Our study suggests that PV triggers appear to initiate AFL. Careful human and animal studies have demonstrated that AF usually precedes the onset of AFL.2124 Roithinger et al24 postulated that the mechanism of AFL in patients presenting with both AFL and AF could be organization of AF to AFL as a result of coalescence of fibrillatory wavelets around anatomic barriers along the crista terminalis and Eustachian valve.

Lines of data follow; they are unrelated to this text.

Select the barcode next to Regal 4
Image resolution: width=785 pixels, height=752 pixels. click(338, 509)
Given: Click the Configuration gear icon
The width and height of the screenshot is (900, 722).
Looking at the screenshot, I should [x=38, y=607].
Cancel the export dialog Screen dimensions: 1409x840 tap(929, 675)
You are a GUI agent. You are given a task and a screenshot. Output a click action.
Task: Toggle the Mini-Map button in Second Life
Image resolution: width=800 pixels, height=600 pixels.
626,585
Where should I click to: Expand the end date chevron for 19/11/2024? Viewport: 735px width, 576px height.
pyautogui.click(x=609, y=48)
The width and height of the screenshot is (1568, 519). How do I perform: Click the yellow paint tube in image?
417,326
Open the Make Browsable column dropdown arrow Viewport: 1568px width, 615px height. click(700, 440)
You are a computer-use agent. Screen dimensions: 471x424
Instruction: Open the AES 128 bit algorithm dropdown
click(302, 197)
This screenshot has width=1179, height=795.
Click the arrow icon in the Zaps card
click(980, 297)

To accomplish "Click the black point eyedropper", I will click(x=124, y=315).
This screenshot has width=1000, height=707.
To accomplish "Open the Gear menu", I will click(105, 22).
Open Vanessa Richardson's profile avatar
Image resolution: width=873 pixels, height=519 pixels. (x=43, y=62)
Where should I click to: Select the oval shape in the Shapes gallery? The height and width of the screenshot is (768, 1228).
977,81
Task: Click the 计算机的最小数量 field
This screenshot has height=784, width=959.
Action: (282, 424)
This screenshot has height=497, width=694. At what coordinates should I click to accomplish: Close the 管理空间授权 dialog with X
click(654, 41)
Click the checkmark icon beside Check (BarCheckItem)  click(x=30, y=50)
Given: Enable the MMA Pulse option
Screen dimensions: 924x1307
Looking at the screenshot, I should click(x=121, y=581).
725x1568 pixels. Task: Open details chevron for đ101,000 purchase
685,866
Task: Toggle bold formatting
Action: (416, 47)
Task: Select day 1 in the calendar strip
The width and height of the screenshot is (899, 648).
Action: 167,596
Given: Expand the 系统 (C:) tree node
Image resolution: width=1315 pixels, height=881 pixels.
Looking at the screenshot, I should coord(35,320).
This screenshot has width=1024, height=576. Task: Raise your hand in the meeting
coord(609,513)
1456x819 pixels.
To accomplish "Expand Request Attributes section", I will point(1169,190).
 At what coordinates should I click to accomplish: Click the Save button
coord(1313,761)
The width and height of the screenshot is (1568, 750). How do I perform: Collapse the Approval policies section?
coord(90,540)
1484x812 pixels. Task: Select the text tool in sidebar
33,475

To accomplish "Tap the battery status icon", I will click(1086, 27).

Recent studies have demonstrated the crucial role of pulmonary vein triggers for the initiation of AF.7,25,26 These studies, together with our findings and those of others,15,16 allow us to speculate on the following mechanism: PV triggers initiate disorganized AF. This then becomes organized and subsequently, because of anatomic and electrical barriers, the right atrium is activated by a single wavelet, giving rise to AFL, as proposed by Roithinger et al.24 Indeed, PV triggers may be responsible for the development of AFL, given the right conditions.
Limitations
Isolation of all 4 pulmonary veins is technically challenging. However, these procedures were performed at highly specialized centers with experienced operators and uniform ablation approach. The results of this study may not be reproducible in the community because of this issue. This study does not include follow-up beyond 1 year.
Conclusions
Our results suggest that in most patients with both AF and typical AFL, cure of AF will eliminate AFL as well. These findings provide new insight into the understanding of these arrhythmias and indicate that AF and typical AFL usually share common triggers.
CTI block reduced early recurrence of AFL, which in the majority of patients did not represent a long-term problem and required only short-term therapy.